**Task to carry out:**
Find each line below where the word "globe" occurs, and copy it.

**Dataset content:**
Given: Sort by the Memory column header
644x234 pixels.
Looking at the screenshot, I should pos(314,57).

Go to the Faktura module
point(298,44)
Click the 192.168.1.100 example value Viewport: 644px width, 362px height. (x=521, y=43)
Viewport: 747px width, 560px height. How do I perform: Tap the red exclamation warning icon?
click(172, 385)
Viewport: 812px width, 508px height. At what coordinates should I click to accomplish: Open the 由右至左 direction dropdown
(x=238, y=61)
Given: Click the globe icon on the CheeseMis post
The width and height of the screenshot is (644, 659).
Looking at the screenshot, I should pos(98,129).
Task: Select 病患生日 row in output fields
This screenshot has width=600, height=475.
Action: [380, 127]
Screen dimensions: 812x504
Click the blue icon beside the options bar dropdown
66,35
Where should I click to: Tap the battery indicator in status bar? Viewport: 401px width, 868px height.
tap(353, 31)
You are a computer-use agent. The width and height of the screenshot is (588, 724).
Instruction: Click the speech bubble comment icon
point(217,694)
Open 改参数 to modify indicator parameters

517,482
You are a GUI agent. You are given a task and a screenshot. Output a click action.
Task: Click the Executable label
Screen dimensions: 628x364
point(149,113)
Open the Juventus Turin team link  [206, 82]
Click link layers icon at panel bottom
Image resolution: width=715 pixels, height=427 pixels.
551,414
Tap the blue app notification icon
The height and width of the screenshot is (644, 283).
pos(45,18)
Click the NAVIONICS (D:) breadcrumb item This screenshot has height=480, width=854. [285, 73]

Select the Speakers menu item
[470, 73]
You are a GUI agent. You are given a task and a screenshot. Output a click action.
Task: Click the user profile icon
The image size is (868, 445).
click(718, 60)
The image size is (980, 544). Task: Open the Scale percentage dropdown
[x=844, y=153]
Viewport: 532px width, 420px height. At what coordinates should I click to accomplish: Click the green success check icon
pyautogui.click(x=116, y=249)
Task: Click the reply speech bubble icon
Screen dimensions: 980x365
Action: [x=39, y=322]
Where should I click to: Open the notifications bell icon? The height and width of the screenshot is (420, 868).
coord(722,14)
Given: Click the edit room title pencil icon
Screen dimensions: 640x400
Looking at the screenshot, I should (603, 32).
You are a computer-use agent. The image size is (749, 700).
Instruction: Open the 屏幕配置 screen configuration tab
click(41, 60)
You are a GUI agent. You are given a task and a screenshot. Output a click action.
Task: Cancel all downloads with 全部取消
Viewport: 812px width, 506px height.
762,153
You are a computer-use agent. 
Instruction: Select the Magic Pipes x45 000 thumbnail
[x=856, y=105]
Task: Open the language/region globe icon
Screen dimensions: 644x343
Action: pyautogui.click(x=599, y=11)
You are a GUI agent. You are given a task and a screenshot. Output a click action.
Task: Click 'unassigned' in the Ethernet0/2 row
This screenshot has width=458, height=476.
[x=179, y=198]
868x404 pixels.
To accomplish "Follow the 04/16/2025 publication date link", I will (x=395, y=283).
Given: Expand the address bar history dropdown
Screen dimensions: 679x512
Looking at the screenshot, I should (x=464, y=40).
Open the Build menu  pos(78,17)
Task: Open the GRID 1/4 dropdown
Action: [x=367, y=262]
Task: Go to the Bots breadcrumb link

**Completed exercise:**
Given: Click the globe icon on the CheeseMis post
Task: Open the language/region globe icon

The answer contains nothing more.